Cox revises gigabit rollout plan, now targeting 2020 to go footprintwide: report

While it was unsuccessful in completing a goal it set three years ago to have its entire footprint festooned with 1-gig services by the end of 2016, Cox Communications is now targeting 2020 as the year it will have a ubiquitous gigabit-speed offering.

So said Cox VP Philip Nutsugah, speaking to Light Reading. The executive described a dual strategy involving both fiber and DOCSIS 3.1 to achieve the objective. 

Cox is also planning an upgrade of its HFC plant to DOCSIS 3.1, implementing converged cable accessed platform systems (CCAP) in the process. Nutsugah told Light Reading that a third of the CCAPs Cox plans to install should be in place by the end of the year. DOCSIS 3.1 services may not be available to Cox customers until 2018, he added. 

Cox has entered parts of 13 states in its 18-state footprint with 1-gig services built around fiber-to-the-home.
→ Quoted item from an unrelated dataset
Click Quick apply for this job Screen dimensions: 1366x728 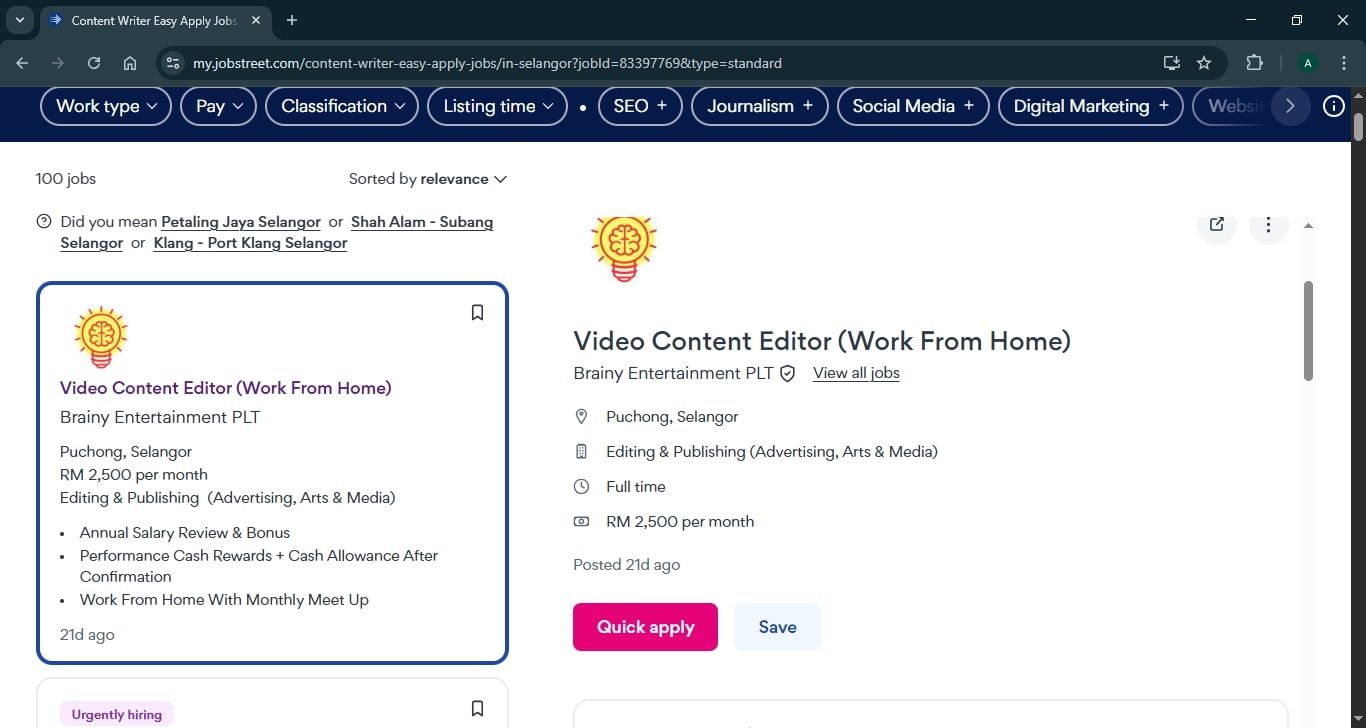coord(644,626)
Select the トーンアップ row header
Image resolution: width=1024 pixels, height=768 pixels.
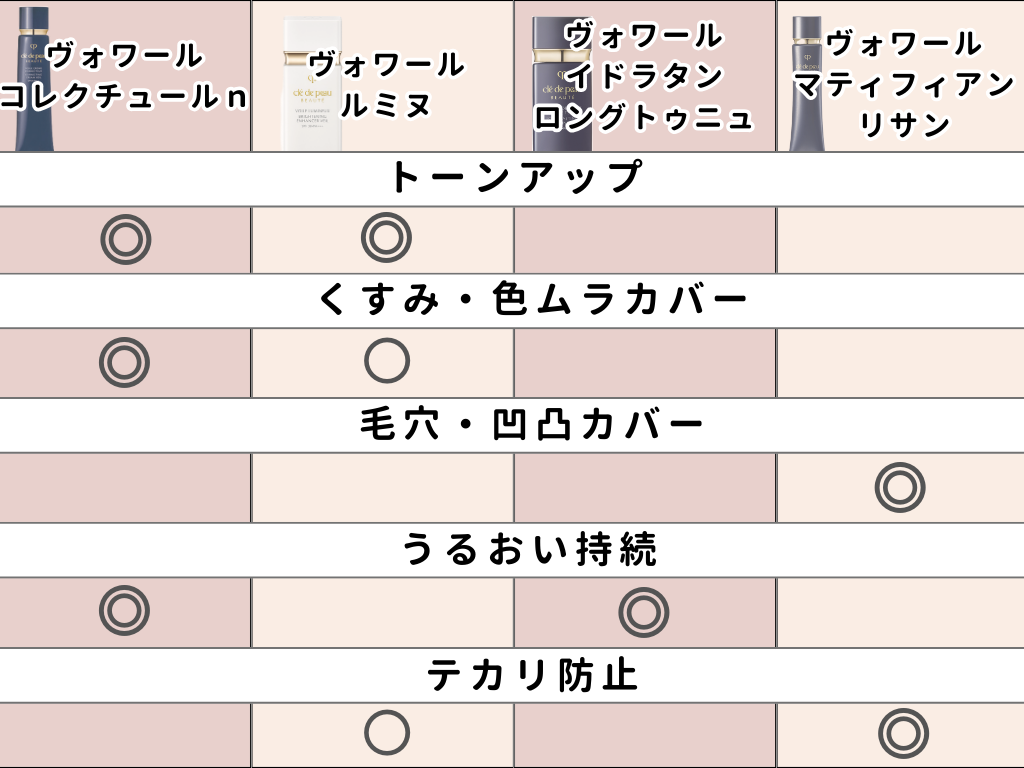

The MSO continues to develop a “node-plaus-zero” architecture, pushing fiber to the last active node in the plant.

The combination of fiber to the premises and node plus zero, Nutsugah told the site, allows Cox to support greater bandwidth, as well as maximize capacity for things like Wi-Fi services in public spaces. 

"Cox, at the end of the day, is a connectivity company," Nutsugah said. "And so, take the city of San Diego for instance, not only have we built out ... fiber to the home in the city of San Diego, we also have a significant deployment of business B2B fiber.

"We've got some real interesting partnerships on the Wi-Fi side of the house so in the gas-lamp district, as an example, we worked with the city of San Diego ... for them to allow us to hang, unobtrusively, Wi-Fi access points on those historic streetlamps throughout that district,” he added. “We've partnered with them to have Cox Wi-Fi all through Balboa Park. We got on the USS Midway. So we have worked very closely with the city of San Diego to have that connectivity available."